Essentially, the limit of the amount of data that can be queued at at any given time is message.buffer.size * num.buffers. Although, in reality, you won't get buffers to 100% full each time. |
send.buffer.size | message.buffer.size + 200 | Size of the byte buffer used to store the final (with headers and compression applied) data to be sent to the broker. |
compression.codec | none | This parameter allows you to specify the compression codec for all data generated by this producer. Valid values are "none", "gzip" and "snappy". |
gzip.compression.level | java.util.zip.Deflater.DEFAULT_COMPRESSION | If compression.codec is set to gzip, then this allows configuration of
the compression level.
|
queue.enqueue.timeout.ms | -1 | The amount of time to block before dropping messages when all buffers are full. If set to 0 events will be enqueued immediately or dropped if the queue is full (the producer send call will never block). If set to -1 the producer will block indefinitely and never willingly drop a send. |
Consumer Configuration
Configuration is done via properties. Many of these are the same as the standard Java client.
property | default | description |
---|---|---|
metadata.broker.list | (required) A list of seed brokers to connect to in order to get information about the Kafka broker cluster. | |
fetch.message.max.bytes | 1024 * 1024 | The number of byes of messages to attempt to fetch for each topic-partition in each fetch request. These bytes will be read into memory for each partition, so this helps control the memory used by the consumer. The fetch request size must be at least as large as the maximum message size the server allows or else it is possible for the producer to send messages larger than the consumer can fetch. |
fetch.wait.max.ms | 100 | The maximum amount of time the server will block before answering the fetch request if there isn't sufficient data to immediately satisfy fetch.min.bytes |
fetch.min.bytes | 1 | The minimum amount of data the server should return for a fetch request.

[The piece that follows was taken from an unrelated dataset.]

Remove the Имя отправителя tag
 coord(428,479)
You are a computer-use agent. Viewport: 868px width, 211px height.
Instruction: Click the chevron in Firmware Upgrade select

If insufficient data is available the request will wait for that much data to accumulate before answering the request. |
socket.receive.buffer.bytes | 64 * 1024 | The socket receive buffer for network requests |
auto.offset.reset | largest | What to do when there is no initial offset in ZooKeeper or if an offset
is out of range:
|
Contributing
To contribute code to this repository you must be signed up as an official contributor.
Disclaimer
THE SOFTWARE IS PROVIDED "AS IS", WITHOUT WARRANTY OF ANY KIND, EXPRESS OR IMPLIED, INCLUDING BUT NOT LIMITED TO THE WARRANTIES OF MERCHANTABILITY, FITNESS FOR A PARTICULAR PURPOSE AND NONINFRINGEMENT. IN NO EVENT SHALL THE AUTHORS OR COPYRIGHT HOLDERS BE LIABLE FOR ANY CLAIM, DAMAGES OR OTHER LIABILITY, WHETHER IN AN ACTION OF CONTRACT, TORT OR OTHERWISE, ARISING FROM, OUT OF OR IN CONNECTION WITH THE SOFTWARE OR THE USE OR OTHER DEALINGS IN THE SOFTWARE.